A radical is a group of atoms that acts as a single unit and carries either a positive or negative charge during a chemical reaction.

Radicals behave like individual atoms and take part in forming compounds.

Examples of Common Radicals and Their Valencies

Names of radicals and their Valencies 

              Chemical formula

Chemical formula: This is the formula that shows the elements in a particular chemical substance and the number of each atom present.

Example:

Write the chemical formula of the following compounds:

I. Calcium oxide 

II. Aluminium oxide 

III. Sodium trioxocarbonate (IV)

IV. Potassium trioxonitrate (V)

Solution:

I. CaO

II. Al₂O₃

III.Na₂CO₃

IV.KNO₃

           Chemical equations 

A chemical equation is a symbolic way of expressing a chemical reaction, showing how reactants are converted into products using their chemical formulae.

For example, when hydrogen reacts with oxygen, water is formed:

           H₂(g) + O₂(g) → 2H₂O(g)

             Reactant             Product 

The reactant side is the part of the chemical equation to the left of the ‘→’ symbol whereas the product side is the part to the right of the arrow symbol.

Examples: Balancing the Chemical Equations

1. Al + O₂ → Al₂O₃

Balanced equation: 4Al + 3O₂ → 2Al₂O₃

2. N₂ + H₂ → NH₃

Balanced equation: N₂ + 3H₂ → 2NH₃

React and balance the following equations:

1. FeCl₃(s) + NaOH →

Balanced equation: FeCl₃ + 3NaOH → Fe(OH)₃ + 3NaCl

2. FeSO₄ + NaOH → 

Balanced equation: FeSO₄ + 2NaOH → Fe(OH)₂ + Na₂SO₄

3. Zn + HCl → 

Balanced equation:

Zn + 2HCl → ZnCl₂ + H₂

4. Mg + HCl →

Balanced equation:

Mg + 2HCl → MgCl₂ + H₂

5. Ca(OH)₂ + HNO₃ →

Balanced equation:

Ca(OH)₂ + 2HNO₃ → Ca(NO₃)₂ + 2H₂O

6. FeCl₂ + NaOH → 

Balanced equation:

FeCl₂ + 2NaOH → Fe(OH)₂ + 2NaCl

7. Al(s) + O₂(g) →

Balanced equation: 4Al + 3O₂ → 2Al₂O₃

         DALTON'S ATOMIC THEORY

Before the discovery of subatomic particles (protons, neutrons, and electrons), John Dalton (1808) proposed a theory to explain the nature and behavior of matter. His theory was based on experimental evidence and observations from chemical reactions and laws such as:

I. Law of Conservation of Mass

II. Law of Definite Proportions

III. Law of Multiple Proportions

Dalton’s ideas marked the beginning of modern atomic theory.

Dalton’s Atomic Theory states that:

1. All matter is made up of tiny, indivisible particles called atoms.

2. Atoms of a given element are identical in size, mass, and other properties.
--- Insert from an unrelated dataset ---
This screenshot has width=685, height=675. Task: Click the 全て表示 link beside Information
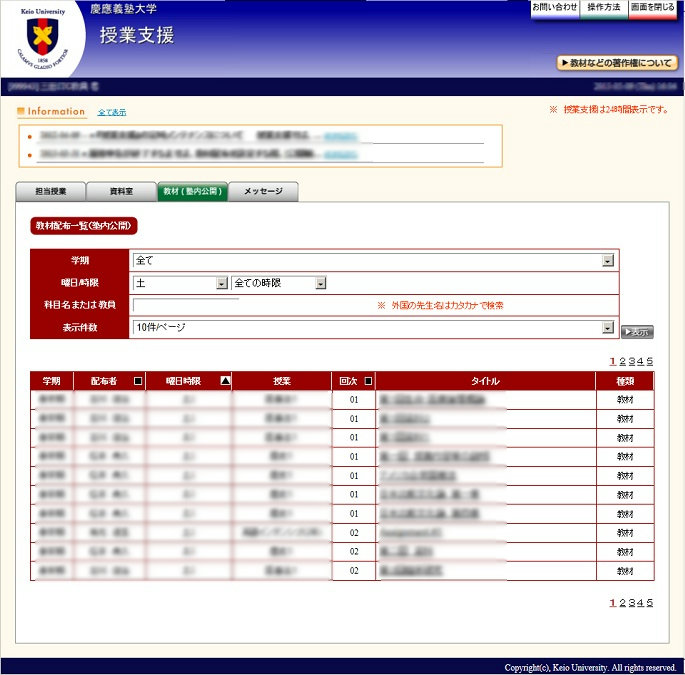pyautogui.click(x=112, y=112)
3. Atoms of different elements differ in their masses and properties.

4. Atoms combine in simple whole-number ratios to form compounds.
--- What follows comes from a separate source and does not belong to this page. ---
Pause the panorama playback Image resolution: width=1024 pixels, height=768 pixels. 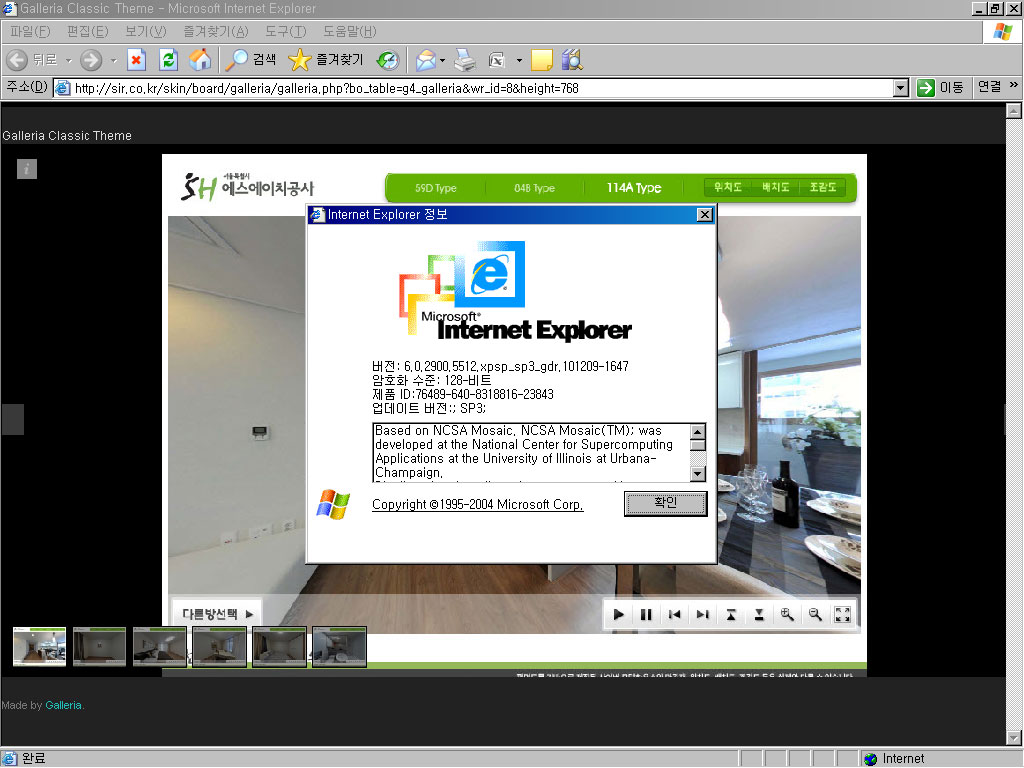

5. Chemical reactions involve the rearrangement of atoms. Atoms are neither created nor destroyed during chemical reactions.
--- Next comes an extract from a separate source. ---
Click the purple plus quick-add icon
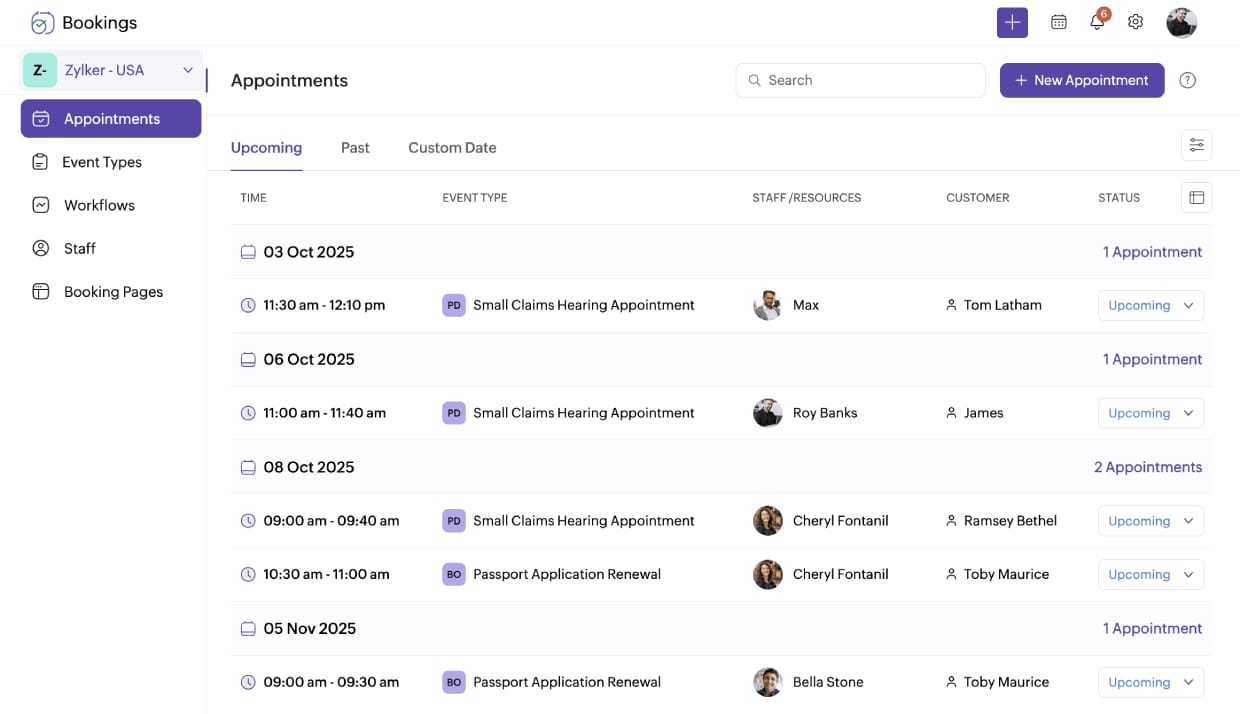1240x714 pixels. pos(1012,22)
Modifications (Limitations) of Dalton’s Theory:

Later discoveries showed that some parts of Dalton’s theory were not completely correct.

 These modifications include:

1. Atoms are not indivisible.

Modification : Discovery of subatomic particles (protons, neutrons, and electrons) proved that atoms can be divided.

2. Atoms of the same element are not always identical.

Modification: Isotopes of an element have the same chemical properties but different masses.

Example: Carbon-12 and Carbon-14 are isotopes of carbon.

3. Atoms can be changed into other atoms.

Modification: In nuclear reactions, one element can be transformed into another (e.g., Uranium to Thorium).

4. Atoms do not always combine in simple whole-number ratios.

Modification: Some compounds (especially complex organic compounds) have non-integer ratios.

Modern Atomic Theory (Based on Dalton’s Work):

I. Atoms are divisible into subatomic particles (protons, neutrons, electrons).

II. Atoms of the same element may have different masses (isotopes).

III. Atoms of different elements combine chemically to form compounds.

IV. Atoms can change during nuclear reactions.

V. The number and arrangement of electrons determine the chemical behavior of an atom.

Assignment:

1. Why was Dalton’s Atomic Theory important in the development of modern chemistry?

2. State the law of conservation of mass and give one example of how Dalton’s theory explains the law of conservation of mass.

3. What discovery led to the modification that atoms are divisible?